29. Peringatan
Semestinya makan bersama menjadi kegiatan menyenangkan. Momen di mana para anggota keluarga dapat bercengkerama hangat sembari membicarakan banyak hal. Serendah-rendahnya adalah perbincangan basa-basi menanyakan kabar dan keseharian. Namun, bukan itu yang terjadi saat ini.
Untuk diketahui, Andreas bukanlah manusia pencipta kedamaian dunia. Ia tidak pernah memiliki niat mulia untuk menyatukan kembali keluarganya yang berantakan. Justru sebaliknya.
Mata bergerak dalam pandangan yang mengitari. Senyum melengkung samar. Andreas tampak amat menikmati pemandangan yang tersaji di meja makan.
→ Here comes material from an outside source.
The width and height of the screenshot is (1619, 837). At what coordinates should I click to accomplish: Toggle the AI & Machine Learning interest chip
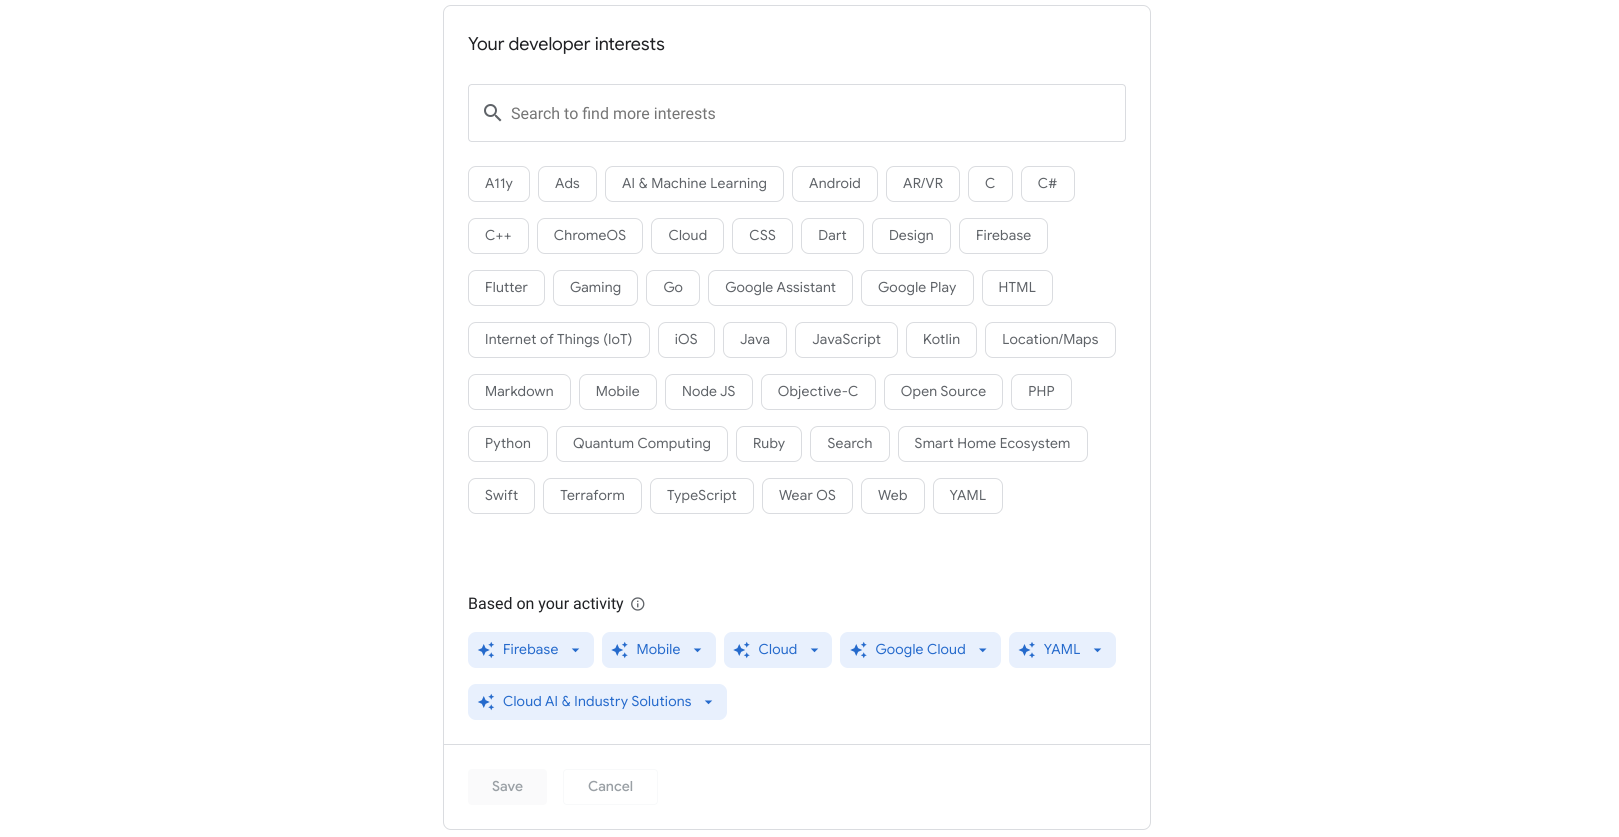click(x=694, y=184)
Lihatlah. Mereka semua sangat menikmati makan malam ini.
Andreas mendeham sekilas. Ia tinggalkan sejenak piringnya dan berusaha menyembunyikan geli lantaran sikap waspada yang terasa kuat menguar di udara.
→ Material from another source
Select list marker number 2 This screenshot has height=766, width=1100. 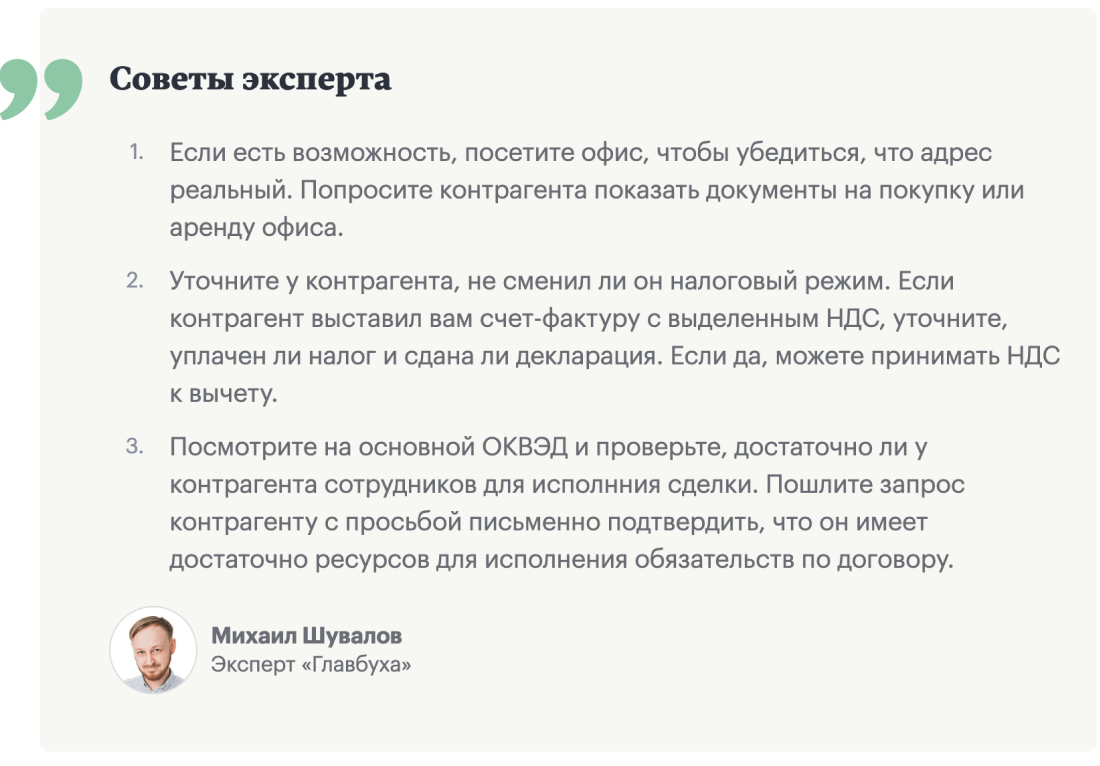(x=135, y=280)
"Menu malam ini pasti sangat lezat hingga aku tak mendengar satu suara pun dari tadi. Bagaimana menurutmu, Sayang?"
Bersikap dan berkata manis memang adalah ciri khas Andreas. Namun, Vlora tak mengira ia akan melakukannya sekarang di sini—ketika ketegangan terasa jelas menyelimuti.
"Ini hidangan yang sempurna," jawab Vlora setelah mengangguk anggun. "Kupikir Oma menikmatinya."
Ningsih menarik napas dan menjeda makannya. "Tentu saja. Kalian menyiapkan malam ini dengan sangat baik. Oma bersyukur. Lagi pula karena acara ini akhirnya Oma bisa melihat seseorang yang selama ini selalu membuat Oma penasaran."
Tatap mata Andreas berpindah ke sisi lain. Kedua tangan Laksmi sontak berhenti bergerak mendengar perkataan Ningsih. Tak ingin, tapi tentunya ucapan Ningsih tengah menyinggung dirinya.
Bahkan bila Laksmi ingin menampik maka Andreas bisa membantu untuk memperjelas semua. Pun itulah yang dilakukan Andreas.
"Ah! Ternyata benar. Selama ini Oma memang belum pernah bertemu dengan Mama Laksmi."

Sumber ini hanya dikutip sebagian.